I'm hoping to make contact with any crew members of the WATTS, WATTS 'Wokingham' I sailed on her as R/O between August '56 and Jul '57 - Australian ports - Calcutta - Baltimore etc paid off Rotterdam.
Notable colour scheme lilac/white over the wall and Black funnel.
Great ship.

Best wishes,

Bob Hughes


----------



## Callum macrae (Feb 25, 2012)

*M.V.Wokingham*

I sailed on the Wokingham on her maiden voyage in 1953. She went light ship to Casablanca and loaded phosphates for Japan (Osaka). Then light ship to Cairns Australia where we loaded sugar for Montreal. These, of course were thedays before container ships and would spend up to two weeks in port. I have been looking for the shipyard model without success. She wss scrapped in India, I think. A great ship and I think the first tramp ship to give every crew member their own cabin.
.


----------



## Robert M Hughes (Oct 16, 2010)

Hi Callum,
Good to hear from you - the Wokingham was my favourite ship by far in fact I've got a pic of her on my wall - got it from one of the ships photo libraries and had it retouched. Can't remember all details but I do recall Australian ports, Calcutta with grain, Beira for Baltimore with chrome ore etc.
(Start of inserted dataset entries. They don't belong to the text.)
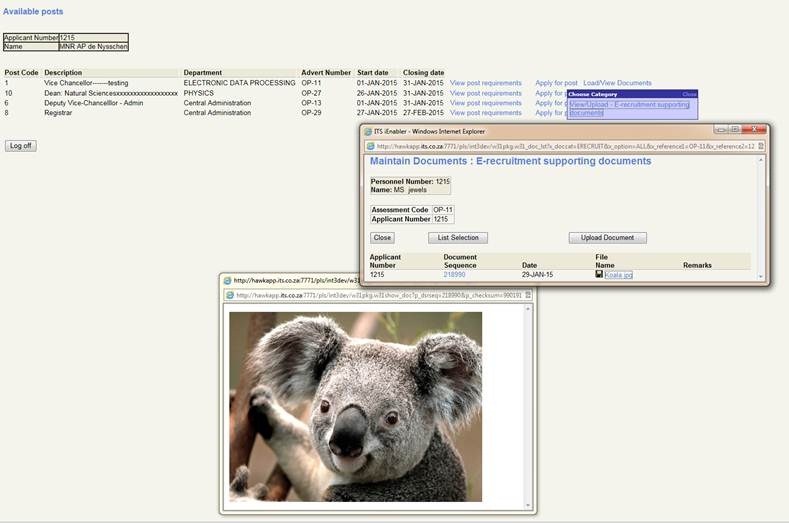Click the page icon in the iEnabler address bar
Image resolution: width=789 pixels, height=523 pixels.
371,146
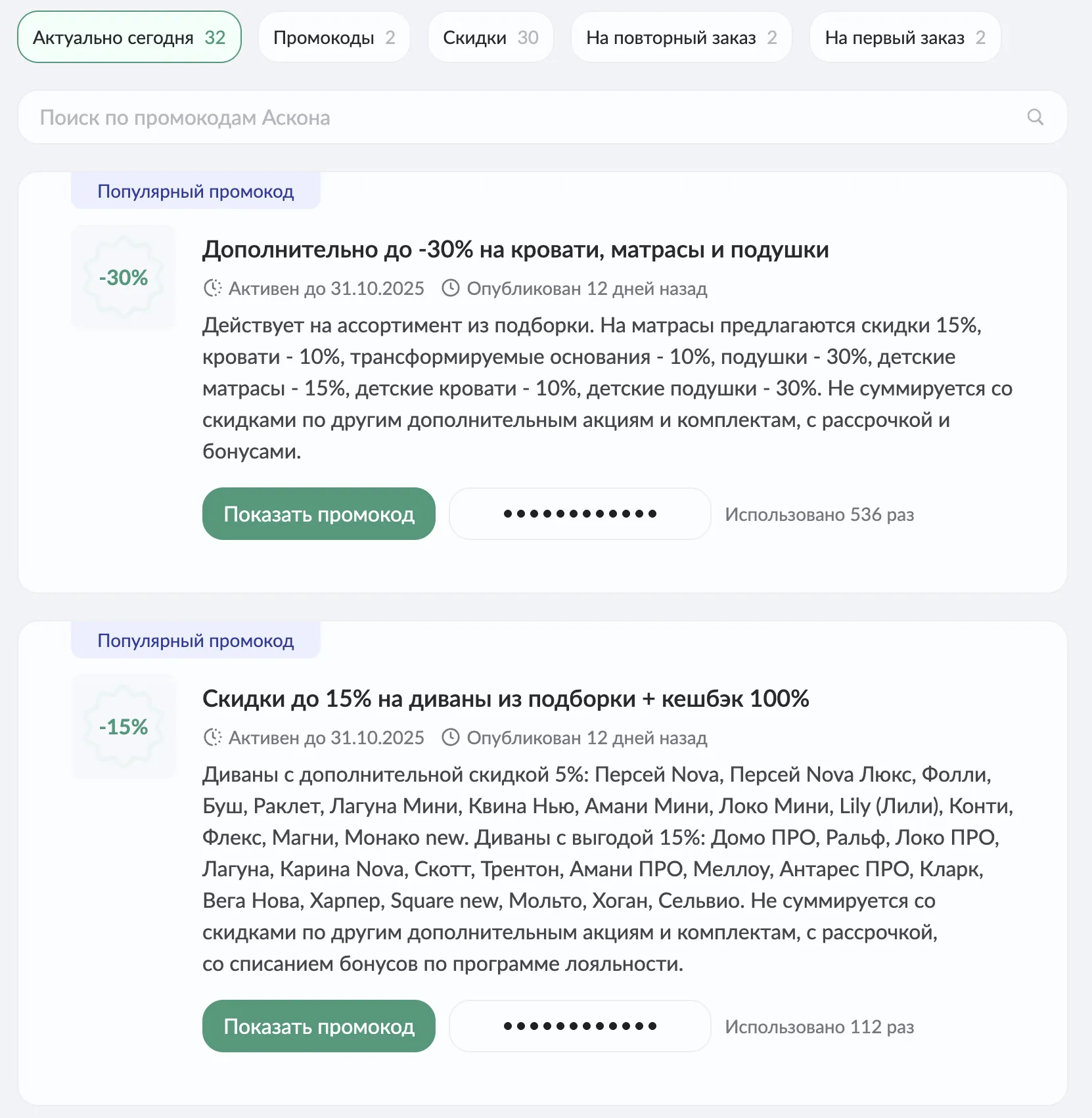
Task: Reveal the dotted code field on the sofas promo
Action: click(579, 1026)
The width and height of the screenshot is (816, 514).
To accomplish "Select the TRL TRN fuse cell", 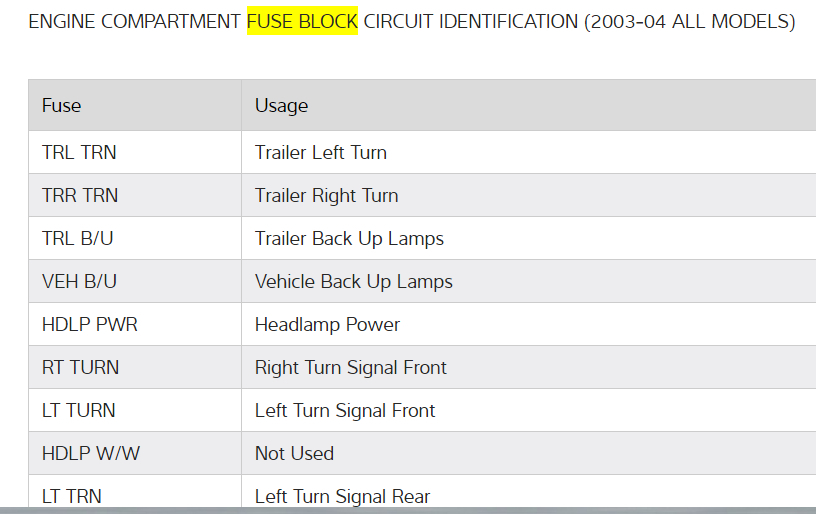I will point(79,152).
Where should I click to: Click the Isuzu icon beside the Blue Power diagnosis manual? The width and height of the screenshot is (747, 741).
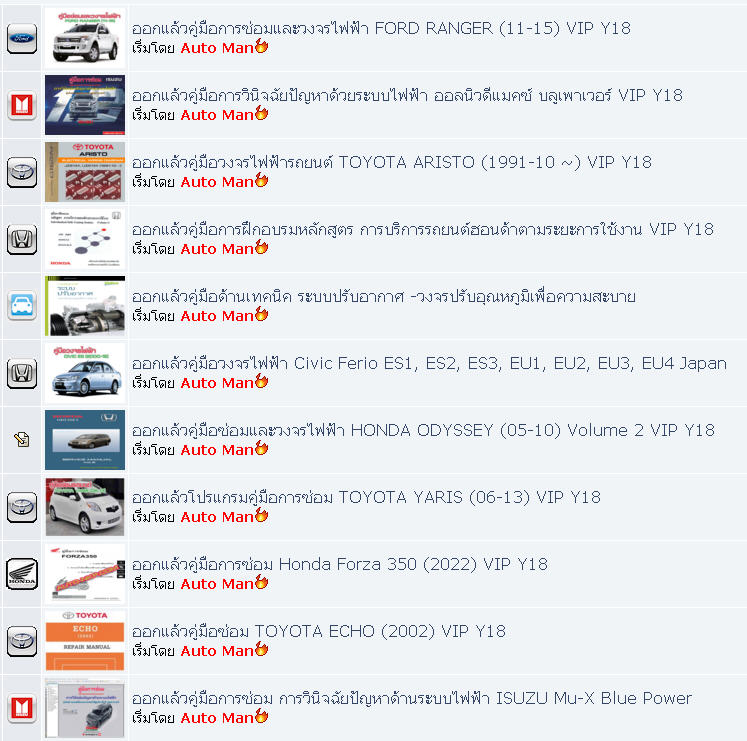click(22, 105)
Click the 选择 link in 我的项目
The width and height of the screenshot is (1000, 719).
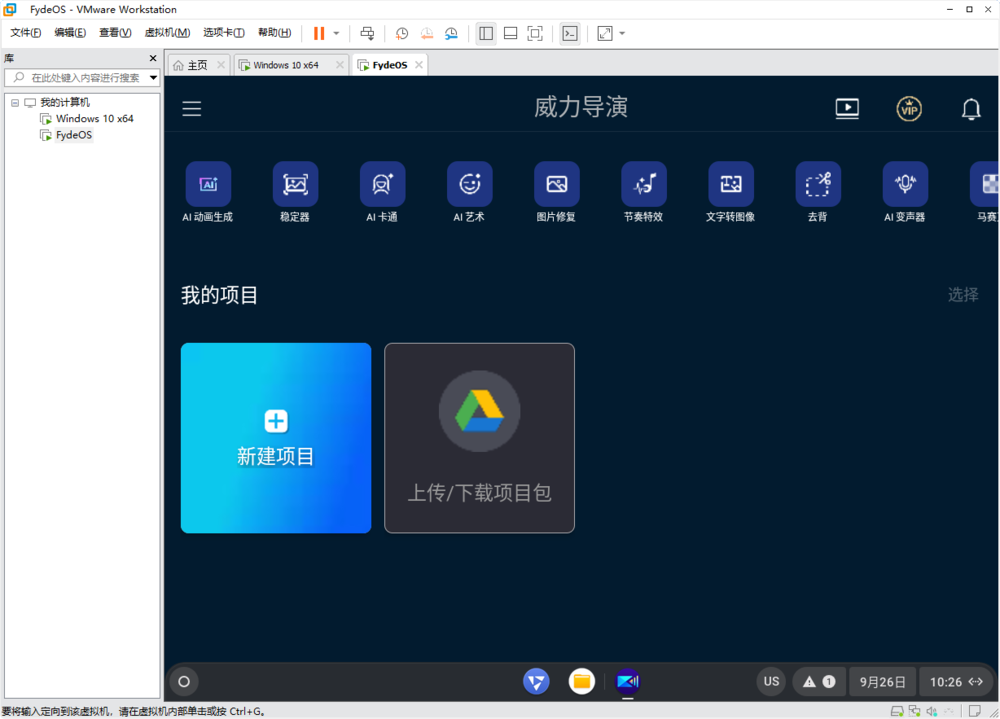click(963, 295)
Met a young lady in Albany W. Oz who sent me an urgent collect phone call via Western Union onshore spent my last $5 fearing the worst - message 'Why haven't u written ?' - haven't got over it yet - that was 5 bottles of beer gone in Baltimore.

Happy crew and a great experience - we had the best of it in the M.N. at that time,
all the best,
Bob


----------